The Ham and Spam of Weblogs
An anonymous reader submits "Will the blogosphere become just as spammy as Usenet? There may be over 10M weblogs out there, most of them seem to be fake spam blogs created to manipulate the search engines. Scott Johnson, CTO at Feedster, complained that "at times we see upwards of 90% of the traffic from Blogspot being spam," and the problem is likely to only get worse. Can blog search engines like Technorati, Feedster, and PubSub filter the signal from the torrent of noise? Or will we have to seek new approaches such as the social filtering used by Del.icio.us or collaborative filtering used by Findory to separate the ham from the spam?"
I wish Google had an option to exclude blogs from my search. Considering many blogs use b2evolution, phpBB, or whatever, Google could easily determine what IS a blog and what IS NOT and filter it accordingly. Google IMHO would be a much better place if I could exlude blogs and those stupid parked domain search sites from my queries.
::242
I'm not trying to be flamebait; It would be a nice option though.
It was a bit unintuitive how you add sites to the filter list though -- just cut and paste "http://*.whatever.com/*" into your extensions list and any search results from whatever.com will then be greyed out.
I'm trying to teach myself to set people on fire with my mind... Is it hot in here?

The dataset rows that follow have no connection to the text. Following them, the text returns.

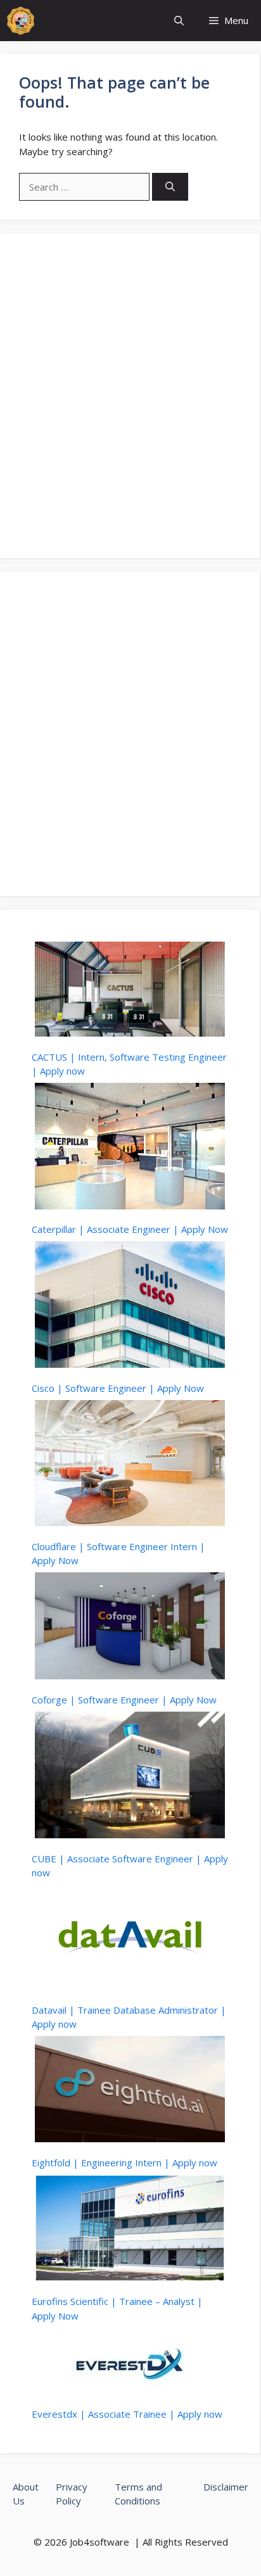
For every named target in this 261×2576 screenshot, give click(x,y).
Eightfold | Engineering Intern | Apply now (124, 2162)
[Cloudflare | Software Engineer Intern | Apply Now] (130, 1465)
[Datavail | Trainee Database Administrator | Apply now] (130, 1939)
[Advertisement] (130, 395)
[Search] (170, 187)
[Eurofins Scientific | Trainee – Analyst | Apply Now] (130, 2230)
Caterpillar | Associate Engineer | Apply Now (130, 1229)
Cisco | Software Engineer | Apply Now (118, 1388)
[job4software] (20, 20)
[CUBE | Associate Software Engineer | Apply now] (130, 1777)
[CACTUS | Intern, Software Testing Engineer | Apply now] (130, 991)
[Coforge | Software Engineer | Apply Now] (130, 1627)
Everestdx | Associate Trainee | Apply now (127, 2414)
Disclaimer (225, 2486)
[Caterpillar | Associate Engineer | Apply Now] (130, 1148)
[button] (179, 20)
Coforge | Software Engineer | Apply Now (124, 1699)
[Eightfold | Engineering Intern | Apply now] (130, 2091)
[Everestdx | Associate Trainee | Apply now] (130, 2363)
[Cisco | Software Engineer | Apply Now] (130, 1306)
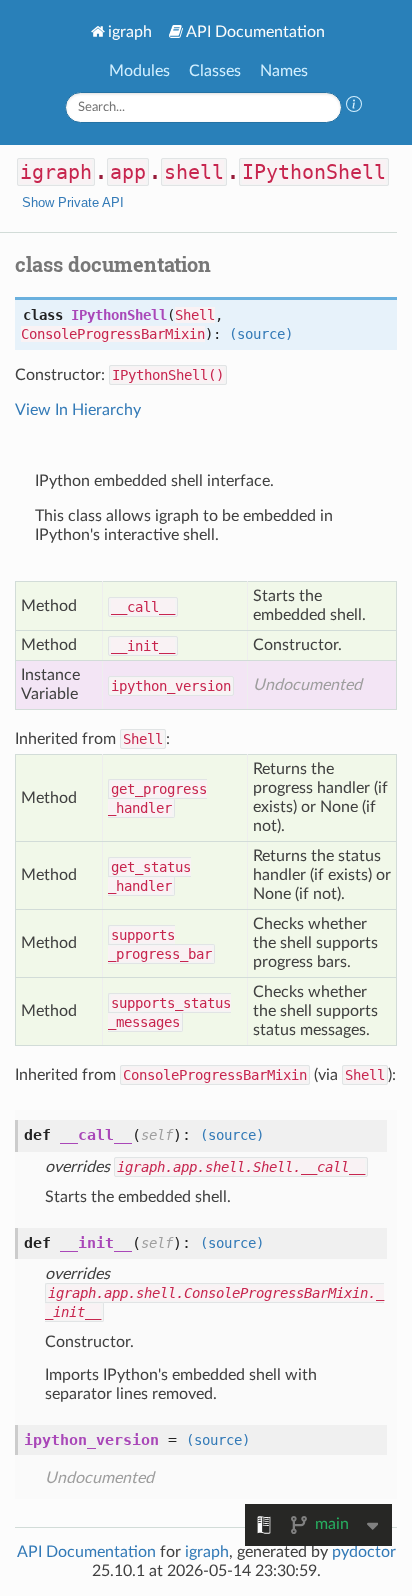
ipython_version (171, 686)
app (128, 172)
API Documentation (255, 32)
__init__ (143, 646)
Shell (195, 315)
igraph (130, 32)
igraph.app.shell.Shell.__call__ (241, 1167)
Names (284, 71)
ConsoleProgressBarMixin (113, 334)
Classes (215, 71)
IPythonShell (314, 172)
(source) (261, 334)
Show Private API (73, 202)
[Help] (354, 107)
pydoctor (364, 1552)
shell (194, 172)
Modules (139, 71)
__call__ (143, 607)
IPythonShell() (168, 375)
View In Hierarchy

If you have a few minutes, click on the randomizer button at the top of the screen that reads "Next Blog" a couple of times. I'd be willing to say that at least 2 out of every 10 blogs is a spam farm.
It's just fucking sad.
Web2.0: I love when people Flickr my cuil and digg my boingboing until my google is reddit and I start to yahoo
Actually, Usenet is doing quite well. The spam battle has been won; there's very little spam in the technical groups. Serious workers in difficult fields are on there. Check out, say, "comp.games.development.programming.algorithms", where the people who write physics engines discuss how to do it. Or "comp.std.c++.moderated", where proposed changes to C++ are discussed. Usenet has far lower advertising content than the Web, where, today, "content" seems to be a little box in the middle of the page, surrounded by blinking ads.